That is correct. The little plastic trolley part has been driven off the screw drive. The J arm is detached from the trolley using the pulle cord and is also removed from the door. The problem is the screw drive will only turn in 1 direction, to close the door so it will just push the trolley off again. I can't seem to figure out how to get the screw drive to reverse so I can get the trolley back towards the unit. So I'm going to try and manually turn the screw drive to bring the trolley all the way back to the unit. Then reattach the door and see if the adjustments do anything.

What electronic part do you think I would need?


----------



## Snoonyb (Jan 31, 2016)

I can't identify a plastic part associated with the trolley, which should be metallic and about 4"long.
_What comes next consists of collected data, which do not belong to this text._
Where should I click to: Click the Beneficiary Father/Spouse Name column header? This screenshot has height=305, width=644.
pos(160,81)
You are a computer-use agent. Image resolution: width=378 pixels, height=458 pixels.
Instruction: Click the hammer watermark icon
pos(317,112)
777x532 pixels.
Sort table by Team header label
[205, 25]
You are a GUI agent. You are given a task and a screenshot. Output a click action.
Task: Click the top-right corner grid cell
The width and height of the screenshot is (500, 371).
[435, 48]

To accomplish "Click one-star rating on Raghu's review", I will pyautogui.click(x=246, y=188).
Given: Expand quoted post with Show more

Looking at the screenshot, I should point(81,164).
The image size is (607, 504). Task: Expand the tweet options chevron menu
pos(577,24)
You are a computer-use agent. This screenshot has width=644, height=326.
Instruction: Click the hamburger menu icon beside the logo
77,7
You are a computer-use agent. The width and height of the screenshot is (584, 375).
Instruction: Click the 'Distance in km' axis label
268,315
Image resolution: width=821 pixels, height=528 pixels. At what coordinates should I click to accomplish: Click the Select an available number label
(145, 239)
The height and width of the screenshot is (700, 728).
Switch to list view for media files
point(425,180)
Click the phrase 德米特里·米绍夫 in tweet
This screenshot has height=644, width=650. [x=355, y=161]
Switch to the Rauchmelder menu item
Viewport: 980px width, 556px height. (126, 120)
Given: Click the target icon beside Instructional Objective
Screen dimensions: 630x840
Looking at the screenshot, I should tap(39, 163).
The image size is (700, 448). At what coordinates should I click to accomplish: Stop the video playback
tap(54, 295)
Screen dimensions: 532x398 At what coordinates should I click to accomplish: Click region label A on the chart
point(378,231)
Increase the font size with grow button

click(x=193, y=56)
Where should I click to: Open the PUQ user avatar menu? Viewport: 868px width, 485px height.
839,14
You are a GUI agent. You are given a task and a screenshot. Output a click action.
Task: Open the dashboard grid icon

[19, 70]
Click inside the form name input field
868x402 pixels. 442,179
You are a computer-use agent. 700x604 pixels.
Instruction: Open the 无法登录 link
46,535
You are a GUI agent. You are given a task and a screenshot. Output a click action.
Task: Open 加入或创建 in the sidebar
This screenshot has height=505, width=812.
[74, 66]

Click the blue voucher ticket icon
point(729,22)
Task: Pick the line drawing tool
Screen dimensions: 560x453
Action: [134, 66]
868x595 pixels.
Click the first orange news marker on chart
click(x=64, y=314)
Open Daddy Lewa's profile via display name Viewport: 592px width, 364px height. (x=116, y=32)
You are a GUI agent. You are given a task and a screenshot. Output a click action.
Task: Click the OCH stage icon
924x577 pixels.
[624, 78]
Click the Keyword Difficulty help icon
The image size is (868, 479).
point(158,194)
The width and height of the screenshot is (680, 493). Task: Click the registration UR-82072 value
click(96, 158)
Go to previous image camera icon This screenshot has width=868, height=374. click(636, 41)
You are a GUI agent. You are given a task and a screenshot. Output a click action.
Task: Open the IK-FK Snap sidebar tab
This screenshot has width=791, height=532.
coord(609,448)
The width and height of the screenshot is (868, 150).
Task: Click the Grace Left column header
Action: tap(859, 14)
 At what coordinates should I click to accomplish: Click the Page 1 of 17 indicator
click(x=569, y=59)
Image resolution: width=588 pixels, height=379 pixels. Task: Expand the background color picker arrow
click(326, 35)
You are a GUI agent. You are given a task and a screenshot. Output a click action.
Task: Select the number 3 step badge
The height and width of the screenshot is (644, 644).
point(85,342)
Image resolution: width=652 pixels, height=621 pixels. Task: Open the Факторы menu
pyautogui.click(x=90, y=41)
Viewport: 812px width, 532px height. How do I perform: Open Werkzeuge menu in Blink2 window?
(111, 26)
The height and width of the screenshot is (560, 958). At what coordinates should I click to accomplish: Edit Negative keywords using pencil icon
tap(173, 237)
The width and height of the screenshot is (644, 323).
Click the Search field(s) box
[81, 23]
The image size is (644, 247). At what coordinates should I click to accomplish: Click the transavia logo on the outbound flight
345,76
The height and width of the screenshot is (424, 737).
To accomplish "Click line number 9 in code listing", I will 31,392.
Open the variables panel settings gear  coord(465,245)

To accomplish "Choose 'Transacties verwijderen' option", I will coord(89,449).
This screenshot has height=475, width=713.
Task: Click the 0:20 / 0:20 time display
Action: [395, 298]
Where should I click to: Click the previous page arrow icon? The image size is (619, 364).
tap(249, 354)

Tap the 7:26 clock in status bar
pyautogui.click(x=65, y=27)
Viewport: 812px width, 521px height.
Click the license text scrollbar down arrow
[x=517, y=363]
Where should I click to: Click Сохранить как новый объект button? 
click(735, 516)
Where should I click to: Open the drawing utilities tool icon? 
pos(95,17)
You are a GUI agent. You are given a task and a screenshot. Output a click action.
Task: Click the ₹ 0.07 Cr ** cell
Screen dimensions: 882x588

It must be a centering guide.


At this point I'd just use the door manually and schedule service.
However, be mind-full of the age of the operator, repair vs. replacement.


----------



## 5knives (Jan 31, 2016)

The screw drive goes into the plastic piece (which is about 4" long) and then the trolley/J-arm attaches to the plastic part to ride along the screw drive.

The unit is about 6 years old I think. It's strange because it gave no indication there was anything wrong. The limit seemed to go out of adjustment yesterday and within 3-4 activations of the remote, the trolley was driven off the rail and now the unit only turns in 1 direction. I'm hoping I can fix it just with an adjustment or reset. If not, I'm not paying $100 for a service call when I can get a brand new warrantied unit for not much more. I just don't want to replace everything. Hopefully just the unit can be attached to the existing drive.


----------



## 5knives (Jan 31, 2016)

Whether I can get it fixed or I wind up buying a new unit, I appreciate all of the help so far.


----------



## slownsteady (Jan 31, 2016)

If you buy a new opener, install the whole thing. Since you don't know what broke it, you don't know if the same thing will break the new one. 
have you tried to let the drive travel all the way to the end? If it did jump a few sprockets on the gear, it might need to find it's own limit before it can reverse.
I would not hook up the door until I got the drive and trolley to cooperate.


----------



## 5knives (Feb 2, 2016)

Good news fellas (or ladies). I got it fixed.

I took the cover off the unit and observed what was happening during operation. Or should I say what _wasn't_ happening. It turns out the bracket which holds the up/down distance controls cracked. So as the unit was working it was shaking the bracket around and the distance guide gear wouldn't make contact with the motor gear so it wouldn't rotate. This in turn would not allow the adjustment tabs to make contact with the positioning tabs to complete a circuit during a revolution. So, the adjustments were doing nothing. And since the close/down tab was never getting touched, the unit wouldn't recognize the door was closed or the trolley was at the end of the drive, so it would just keep moving forward. I'm sure some of my terminology is off but it's the best way I can describe it.

So after a little disassembling, some super glue, and a drywall screw, the unit is back together and functioning properly. Thanks for the help along the way.


----------



## nealtw (Feb 2, 2016)

Good for you.:beer:


----------



## JoeD (Feb 2, 2016)

Totally understand the description of issue. Thanks for letting us know.


----------



## Snoonyb (Feb 3, 2016)

It always feels good, to be smarter than what you are working on.


----------